STATED EXERCISE:
Reproduce the records below line for line, word for word, and leave the pictures out.
>> Start
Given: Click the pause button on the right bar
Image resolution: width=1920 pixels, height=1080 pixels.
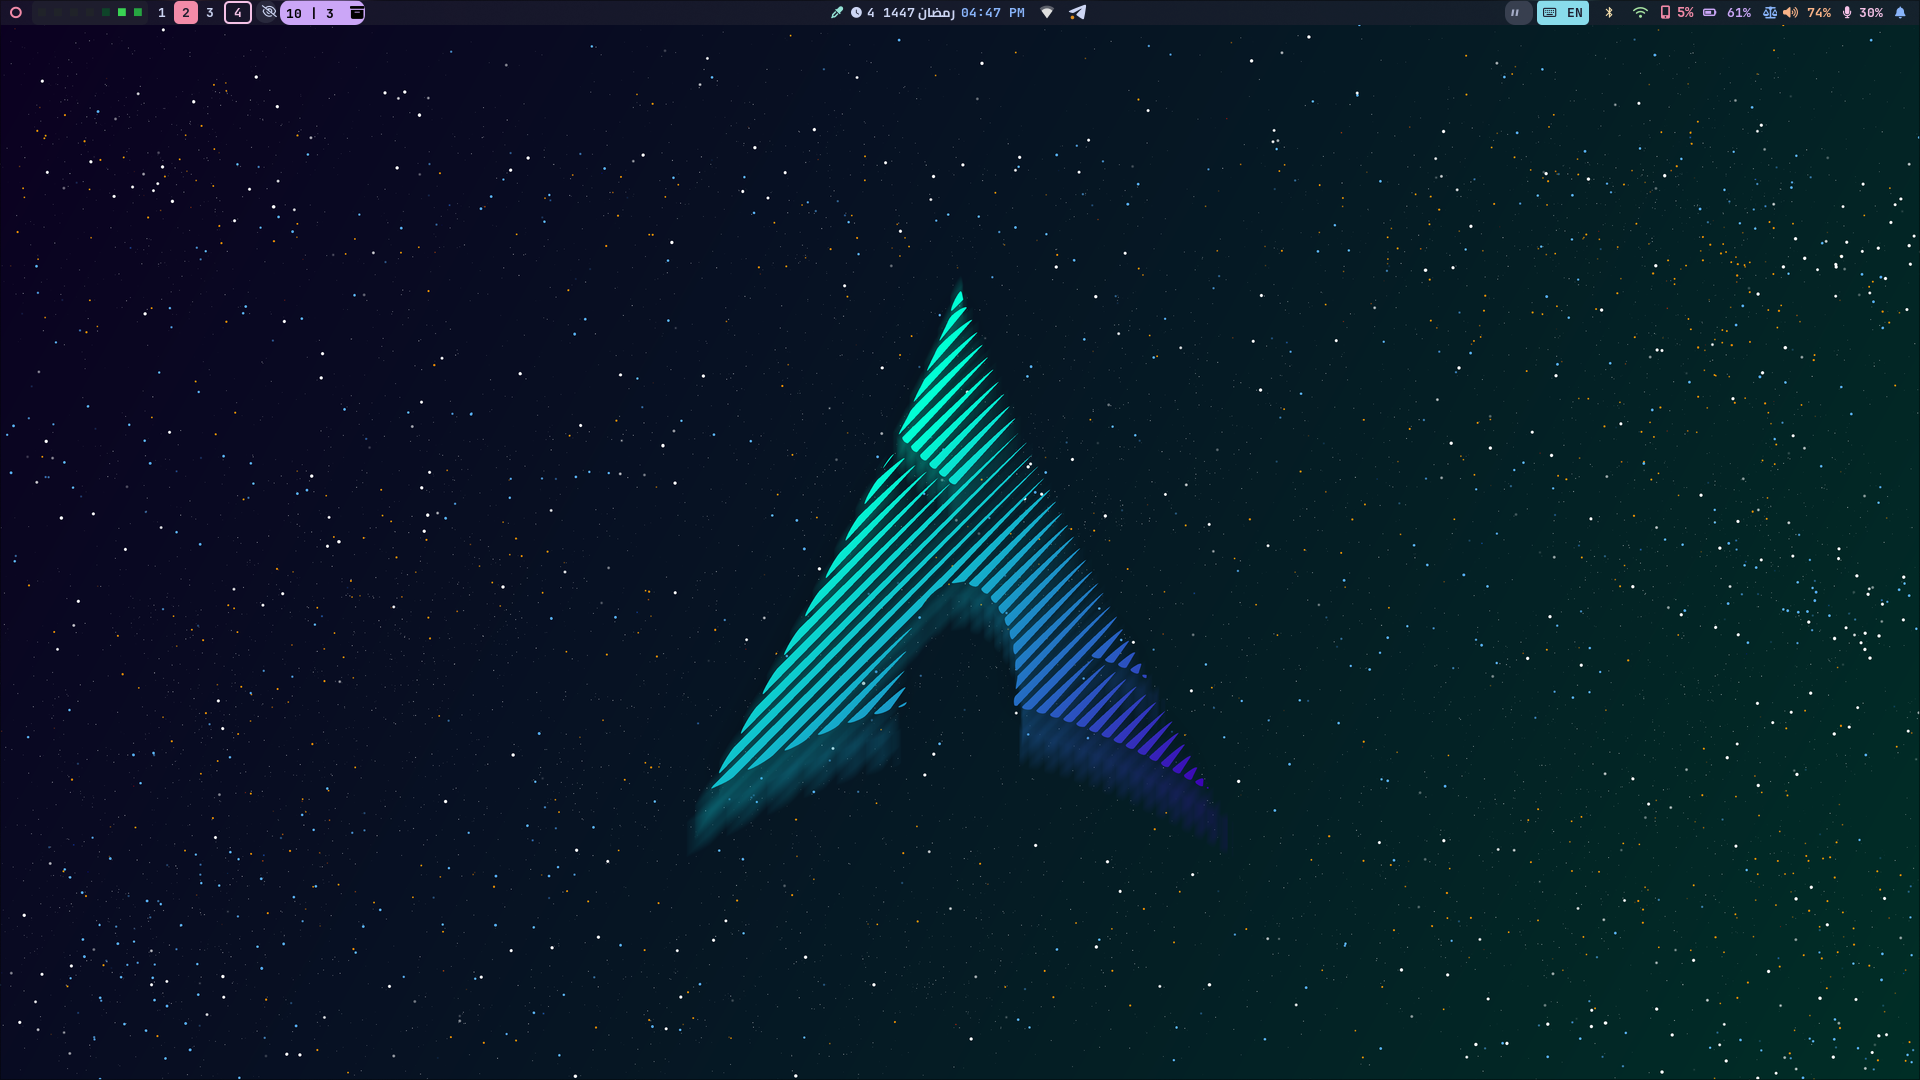Looking at the screenshot, I should [x=1516, y=13].
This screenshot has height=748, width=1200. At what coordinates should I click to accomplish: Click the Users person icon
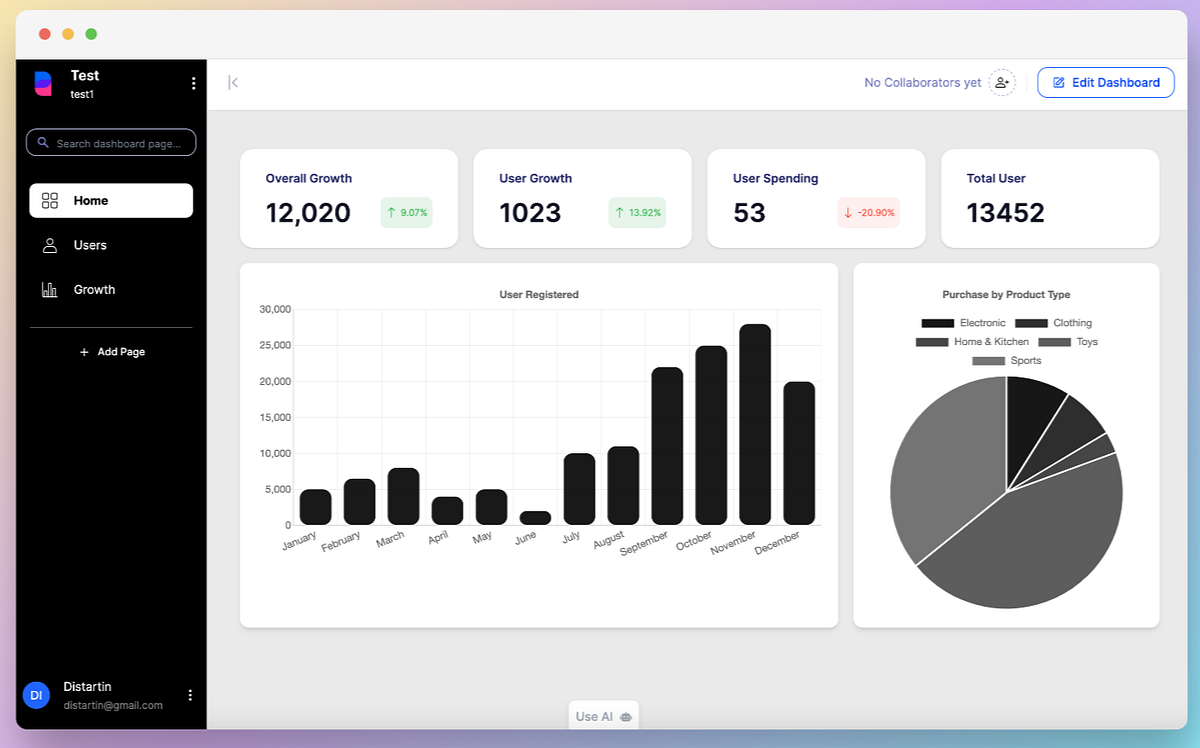50,245
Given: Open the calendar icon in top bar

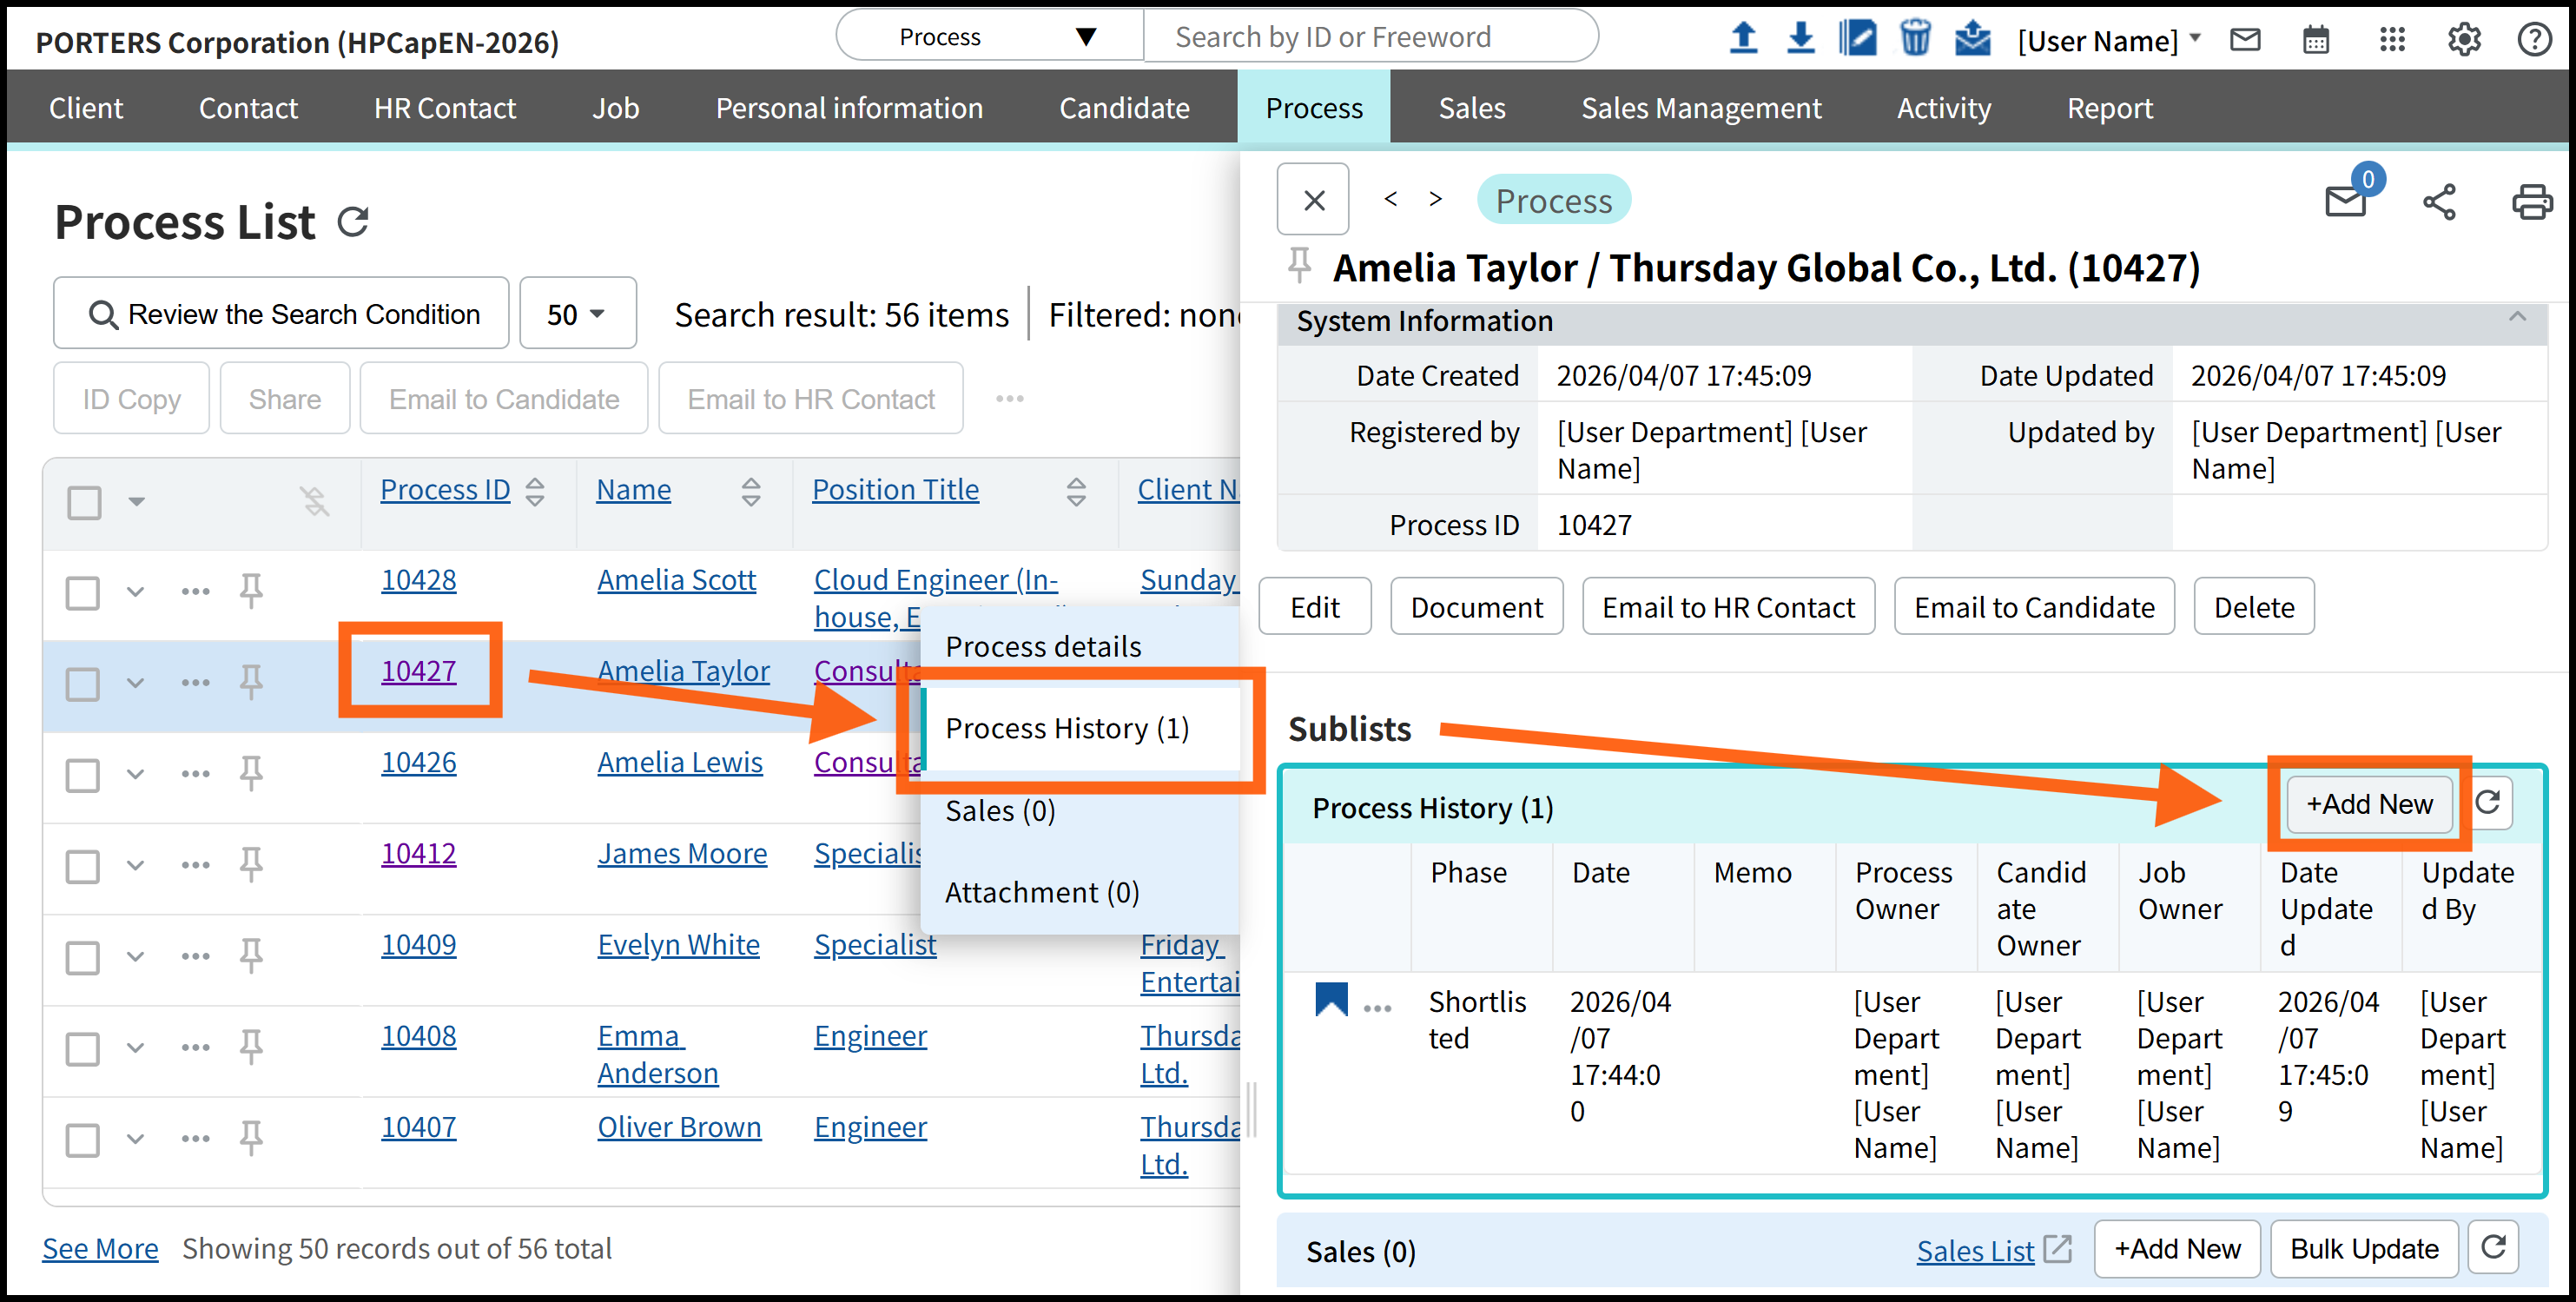Looking at the screenshot, I should 2316,40.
>> End
RESULT OF THIS TASK:
Given: Click the pause button on the right bar
Image resolution: width=1920 pixels, height=1080 pixels.
Looking at the screenshot, I should [x=1516, y=13].
This screenshot has height=748, width=1200. At what coordinates should I click to accomplish: Click the Users person icon
50,245
Given: Open the calendar icon in top bar

Looking at the screenshot, I should 2316,40.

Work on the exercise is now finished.